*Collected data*
----
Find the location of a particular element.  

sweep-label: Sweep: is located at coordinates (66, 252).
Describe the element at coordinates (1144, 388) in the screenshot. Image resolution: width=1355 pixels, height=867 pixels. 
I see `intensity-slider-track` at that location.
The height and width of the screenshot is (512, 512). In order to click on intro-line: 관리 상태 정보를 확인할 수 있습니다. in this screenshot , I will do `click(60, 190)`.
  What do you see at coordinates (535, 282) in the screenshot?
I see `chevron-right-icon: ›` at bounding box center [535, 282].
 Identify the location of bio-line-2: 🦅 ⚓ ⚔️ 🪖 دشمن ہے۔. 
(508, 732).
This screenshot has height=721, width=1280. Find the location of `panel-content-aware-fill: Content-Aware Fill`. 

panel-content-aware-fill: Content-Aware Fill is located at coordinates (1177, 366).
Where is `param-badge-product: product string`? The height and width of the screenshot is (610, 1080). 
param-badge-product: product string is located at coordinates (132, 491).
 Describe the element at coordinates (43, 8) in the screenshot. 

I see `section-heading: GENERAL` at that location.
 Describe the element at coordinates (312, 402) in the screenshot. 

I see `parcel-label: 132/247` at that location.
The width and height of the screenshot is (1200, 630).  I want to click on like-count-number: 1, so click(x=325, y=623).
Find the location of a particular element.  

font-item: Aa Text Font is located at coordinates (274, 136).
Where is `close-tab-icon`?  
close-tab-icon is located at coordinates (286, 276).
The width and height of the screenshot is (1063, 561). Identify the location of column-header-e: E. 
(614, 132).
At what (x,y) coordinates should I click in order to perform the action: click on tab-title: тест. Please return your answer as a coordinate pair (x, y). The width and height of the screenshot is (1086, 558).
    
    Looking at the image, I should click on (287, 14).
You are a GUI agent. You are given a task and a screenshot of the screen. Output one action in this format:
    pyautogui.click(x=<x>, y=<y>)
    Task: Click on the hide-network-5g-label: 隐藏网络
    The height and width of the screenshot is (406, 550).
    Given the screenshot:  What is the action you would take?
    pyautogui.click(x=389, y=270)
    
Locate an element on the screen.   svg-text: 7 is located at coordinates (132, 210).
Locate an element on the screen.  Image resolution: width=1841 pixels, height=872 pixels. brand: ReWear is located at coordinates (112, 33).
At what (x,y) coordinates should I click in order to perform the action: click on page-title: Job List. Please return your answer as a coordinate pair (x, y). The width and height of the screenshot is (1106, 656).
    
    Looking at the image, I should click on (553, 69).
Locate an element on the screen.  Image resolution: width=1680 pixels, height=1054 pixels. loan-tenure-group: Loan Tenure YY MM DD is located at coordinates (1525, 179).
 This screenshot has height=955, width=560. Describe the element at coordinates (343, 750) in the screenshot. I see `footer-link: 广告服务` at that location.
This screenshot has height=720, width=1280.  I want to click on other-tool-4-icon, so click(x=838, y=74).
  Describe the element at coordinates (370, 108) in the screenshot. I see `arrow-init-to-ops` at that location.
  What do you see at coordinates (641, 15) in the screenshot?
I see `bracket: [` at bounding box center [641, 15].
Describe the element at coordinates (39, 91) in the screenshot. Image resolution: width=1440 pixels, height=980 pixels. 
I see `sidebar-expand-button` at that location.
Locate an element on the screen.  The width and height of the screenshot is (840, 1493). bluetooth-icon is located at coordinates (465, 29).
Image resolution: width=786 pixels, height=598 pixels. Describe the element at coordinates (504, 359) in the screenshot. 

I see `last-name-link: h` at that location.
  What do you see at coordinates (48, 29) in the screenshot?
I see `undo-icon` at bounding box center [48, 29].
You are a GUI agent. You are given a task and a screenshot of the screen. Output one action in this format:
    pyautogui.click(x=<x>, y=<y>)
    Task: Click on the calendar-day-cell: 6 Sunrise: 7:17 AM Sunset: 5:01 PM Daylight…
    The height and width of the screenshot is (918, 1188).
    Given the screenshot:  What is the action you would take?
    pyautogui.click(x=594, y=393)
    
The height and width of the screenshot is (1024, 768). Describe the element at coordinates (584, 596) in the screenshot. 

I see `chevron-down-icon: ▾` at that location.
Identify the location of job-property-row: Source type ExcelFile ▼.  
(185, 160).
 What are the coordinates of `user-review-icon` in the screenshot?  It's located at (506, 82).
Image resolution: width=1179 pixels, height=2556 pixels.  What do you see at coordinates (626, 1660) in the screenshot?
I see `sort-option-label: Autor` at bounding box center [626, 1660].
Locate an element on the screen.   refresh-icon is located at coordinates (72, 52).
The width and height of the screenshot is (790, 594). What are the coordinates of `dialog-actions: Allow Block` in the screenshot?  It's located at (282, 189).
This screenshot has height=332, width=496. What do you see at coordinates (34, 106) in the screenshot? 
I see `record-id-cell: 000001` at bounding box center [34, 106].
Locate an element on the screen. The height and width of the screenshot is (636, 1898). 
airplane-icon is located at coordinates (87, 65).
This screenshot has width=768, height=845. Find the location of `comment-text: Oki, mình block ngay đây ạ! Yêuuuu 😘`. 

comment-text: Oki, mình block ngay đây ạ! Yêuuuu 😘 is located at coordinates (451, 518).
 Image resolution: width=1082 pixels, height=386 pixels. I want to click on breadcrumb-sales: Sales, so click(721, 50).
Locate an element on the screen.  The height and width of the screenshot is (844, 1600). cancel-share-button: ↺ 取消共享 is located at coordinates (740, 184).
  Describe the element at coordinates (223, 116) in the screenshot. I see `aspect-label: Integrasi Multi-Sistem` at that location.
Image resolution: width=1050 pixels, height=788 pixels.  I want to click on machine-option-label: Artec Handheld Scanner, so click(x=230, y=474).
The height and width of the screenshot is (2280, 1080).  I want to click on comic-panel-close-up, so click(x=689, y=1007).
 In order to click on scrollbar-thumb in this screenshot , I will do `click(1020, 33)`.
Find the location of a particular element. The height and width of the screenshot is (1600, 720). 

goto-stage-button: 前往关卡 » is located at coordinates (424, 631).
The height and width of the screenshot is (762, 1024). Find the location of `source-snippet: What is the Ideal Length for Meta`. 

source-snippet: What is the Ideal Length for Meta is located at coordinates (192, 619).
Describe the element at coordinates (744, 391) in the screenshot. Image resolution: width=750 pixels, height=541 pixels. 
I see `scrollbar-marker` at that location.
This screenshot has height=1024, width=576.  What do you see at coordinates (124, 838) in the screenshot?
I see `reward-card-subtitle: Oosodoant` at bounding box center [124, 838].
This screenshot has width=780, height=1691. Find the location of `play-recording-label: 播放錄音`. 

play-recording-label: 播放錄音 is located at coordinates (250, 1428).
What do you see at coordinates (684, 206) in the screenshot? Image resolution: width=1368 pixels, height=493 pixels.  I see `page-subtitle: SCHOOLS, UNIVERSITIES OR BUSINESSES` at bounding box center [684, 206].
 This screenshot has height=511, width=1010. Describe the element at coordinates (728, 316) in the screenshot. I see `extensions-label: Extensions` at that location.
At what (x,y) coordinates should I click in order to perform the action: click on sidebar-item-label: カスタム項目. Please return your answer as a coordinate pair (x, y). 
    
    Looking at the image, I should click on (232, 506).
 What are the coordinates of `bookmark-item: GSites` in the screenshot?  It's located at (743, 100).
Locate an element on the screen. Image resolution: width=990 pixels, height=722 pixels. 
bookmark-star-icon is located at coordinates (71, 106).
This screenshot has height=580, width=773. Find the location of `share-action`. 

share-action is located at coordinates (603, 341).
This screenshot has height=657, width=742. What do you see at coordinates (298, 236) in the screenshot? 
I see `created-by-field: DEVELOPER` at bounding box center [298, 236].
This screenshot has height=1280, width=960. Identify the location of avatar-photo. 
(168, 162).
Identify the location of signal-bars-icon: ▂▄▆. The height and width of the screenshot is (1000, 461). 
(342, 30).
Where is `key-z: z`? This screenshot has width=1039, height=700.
----
*Written task*
Rewrite every row above, replacing each occurrence of "Find the location of" with "Give the position of" and leaving all other text unchanged.

*Answer area*
Give the position of a particular element.  

sweep-label: Sweep: is located at coordinates (66, 252).
Describe the element at coordinates (1144, 388) in the screenshot. Image resolution: width=1355 pixels, height=867 pixels. 
I see `intensity-slider-track` at that location.
The height and width of the screenshot is (512, 512). In order to click on intro-line: 관리 상태 정보를 확인할 수 있습니다. in this screenshot , I will do `click(60, 190)`.
  What do you see at coordinates (535, 282) in the screenshot?
I see `chevron-right-icon: ›` at bounding box center [535, 282].
 Identify the location of bio-line-2: 🦅 ⚓ ⚔️ 🪖 دشمن ہے۔. 
(508, 732).
This screenshot has height=721, width=1280. Give the position of `panel-content-aware-fill: Content-Aware Fill`. 

panel-content-aware-fill: Content-Aware Fill is located at coordinates (1177, 366).
Where is `param-badge-product: product string`? The height and width of the screenshot is (610, 1080). 
param-badge-product: product string is located at coordinates (132, 491).
 Describe the element at coordinates (43, 8) in the screenshot. 

I see `section-heading: GENERAL` at that location.
 Describe the element at coordinates (312, 402) in the screenshot. 

I see `parcel-label: 132/247` at that location.
The width and height of the screenshot is (1200, 630).  I want to click on like-count-number: 1, so click(x=325, y=623).
Give the position of a particular element.  

font-item: Aa Text Font is located at coordinates (274, 136).
Where is `close-tab-icon`?  
close-tab-icon is located at coordinates (286, 276).
The width and height of the screenshot is (1063, 561). Identify the location of column-header-e: E. 
(614, 132).
At what (x,y) coordinates should I click in order to perform the action: click on tab-title: тест. Please return your answer as a coordinate pair (x, y). The width and height of the screenshot is (1086, 558).
    
    Looking at the image, I should click on (287, 14).
You are a GUI agent. You are given a task and a screenshot of the screen. Output one action in this format:
    pyautogui.click(x=<x>, y=<y>)
    Task: Click on the hide-network-5g-label: 隐藏网络
    The height and width of the screenshot is (406, 550).
    Given the screenshot:  What is the action you would take?
    pyautogui.click(x=389, y=270)
    
Locate an element on the screen.   svg-text: 7 is located at coordinates (132, 210).
Locate an element on the screen.  Image resolution: width=1841 pixels, height=872 pixels. brand: ReWear is located at coordinates (112, 33).
At what (x,y) coordinates should I click in order to perform the action: click on page-title: Job List. Please return your answer as a coordinate pair (x, y). The width and height of the screenshot is (1106, 656).
    
    Looking at the image, I should click on (553, 69).
Locate an element on the screen.  Image resolution: width=1680 pixels, height=1054 pixels. loan-tenure-group: Loan Tenure YY MM DD is located at coordinates (1525, 179).
 This screenshot has height=955, width=560. Describe the element at coordinates (343, 750) in the screenshot. I see `footer-link: 广告服务` at that location.
This screenshot has height=720, width=1280.  I want to click on other-tool-4-icon, so click(x=838, y=74).
  Describe the element at coordinates (370, 108) in the screenshot. I see `arrow-init-to-ops` at that location.
  What do you see at coordinates (641, 15) in the screenshot?
I see `bracket: [` at bounding box center [641, 15].
Describe the element at coordinates (39, 91) in the screenshot. Image resolution: width=1440 pixels, height=980 pixels. 
I see `sidebar-expand-button` at that location.
Locate an element on the screen.  The width and height of the screenshot is (840, 1493). bluetooth-icon is located at coordinates (465, 29).
Image resolution: width=786 pixels, height=598 pixels. Describe the element at coordinates (504, 359) in the screenshot. 

I see `last-name-link: h` at that location.
  What do you see at coordinates (48, 29) in the screenshot?
I see `undo-icon` at bounding box center [48, 29].
You are a GUI agent. You are given a task and a screenshot of the screen. Output one action in this format:
    pyautogui.click(x=<x>, y=<y>)
    Task: Click on the calendar-day-cell: 6 Sunrise: 7:17 AM Sunset: 5:01 PM Daylight…
    The height and width of the screenshot is (918, 1188).
    Given the screenshot:  What is the action you would take?
    pyautogui.click(x=594, y=393)
    
The height and width of the screenshot is (1024, 768). Describe the element at coordinates (584, 596) in the screenshot. 

I see `chevron-down-icon: ▾` at that location.
Identify the location of job-property-row: Source type ExcelFile ▼.  
(185, 160).
 What are the coordinates of `user-review-icon` in the screenshot?  It's located at (506, 82).
Image resolution: width=1179 pixels, height=2556 pixels.  What do you see at coordinates (626, 1660) in the screenshot?
I see `sort-option-label: Autor` at bounding box center [626, 1660].
Locate an element on the screen.   refresh-icon is located at coordinates (72, 52).
The width and height of the screenshot is (790, 594). What are the coordinates of `dialog-actions: Allow Block` in the screenshot?  It's located at (282, 189).
This screenshot has height=332, width=496. What do you see at coordinates (34, 106) in the screenshot? 
I see `record-id-cell: 000001` at bounding box center [34, 106].
Locate an element on the screen. The height and width of the screenshot is (636, 1898). 
airplane-icon is located at coordinates (87, 65).
This screenshot has width=768, height=845. Give the position of `comment-text: Oki, mình block ngay đây ạ! Yêuuuu 😘`. 

comment-text: Oki, mình block ngay đây ạ! Yêuuuu 😘 is located at coordinates (451, 518).
 Image resolution: width=1082 pixels, height=386 pixels. I want to click on breadcrumb-sales: Sales, so click(721, 50).
Locate an element on the screen.  The height and width of the screenshot is (844, 1600). cancel-share-button: ↺ 取消共享 is located at coordinates (740, 184).
  Describe the element at coordinates (223, 116) in the screenshot. I see `aspect-label: Integrasi Multi-Sistem` at that location.
Image resolution: width=1050 pixels, height=788 pixels.  I want to click on machine-option-label: Artec Handheld Scanner, so click(x=230, y=474).
The height and width of the screenshot is (2280, 1080).  I want to click on comic-panel-close-up, so click(x=689, y=1007).
 In order to click on scrollbar-thumb in this screenshot , I will do `click(1020, 33)`.
Give the position of a particular element. The height and width of the screenshot is (1600, 720). 

goto-stage-button: 前往关卡 » is located at coordinates (424, 631).
The height and width of the screenshot is (762, 1024). Give the position of `source-snippet: What is the Ideal Length for Meta`. 

source-snippet: What is the Ideal Length for Meta is located at coordinates (192, 619).
Describe the element at coordinates (744, 391) in the screenshot. Image resolution: width=750 pixels, height=541 pixels. 
I see `scrollbar-marker` at that location.
This screenshot has height=1024, width=576.  What do you see at coordinates (124, 838) in the screenshot?
I see `reward-card-subtitle: Oosodoant` at bounding box center [124, 838].
This screenshot has width=780, height=1691. Give the position of `play-recording-label: 播放錄音`. 

play-recording-label: 播放錄音 is located at coordinates (250, 1428).
What do you see at coordinates (684, 206) in the screenshot? Image resolution: width=1368 pixels, height=493 pixels.  I see `page-subtitle: SCHOOLS, UNIVERSITIES OR BUSINESSES` at bounding box center [684, 206].
 This screenshot has height=511, width=1010. Describe the element at coordinates (728, 316) in the screenshot. I see `extensions-label: Extensions` at that location.
At what (x,y) coordinates should I click in order to perform the action: click on sidebar-item-label: カスタム項目. Please return your answer as a coordinate pair (x, y). 
    
    Looking at the image, I should click on (232, 506).
 What are the coordinates of `bookmark-item: GSites` in the screenshot?  It's located at (743, 100).
Locate an element on the screen. Image resolution: width=990 pixels, height=722 pixels. 
bookmark-star-icon is located at coordinates (71, 106).
This screenshot has height=580, width=773. Give the position of `share-action`. 

share-action is located at coordinates (603, 341).
This screenshot has height=657, width=742. What do you see at coordinates (298, 236) in the screenshot? 
I see `created-by-field: DEVELOPER` at bounding box center [298, 236].
This screenshot has height=1280, width=960. Identify the location of avatar-photo. 
(168, 162).
Identify the location of signal-bars-icon: ▂▄▆. The height and width of the screenshot is (1000, 461). 
(342, 30).
Where is `key-z: z`? This screenshot has width=1039, height=700.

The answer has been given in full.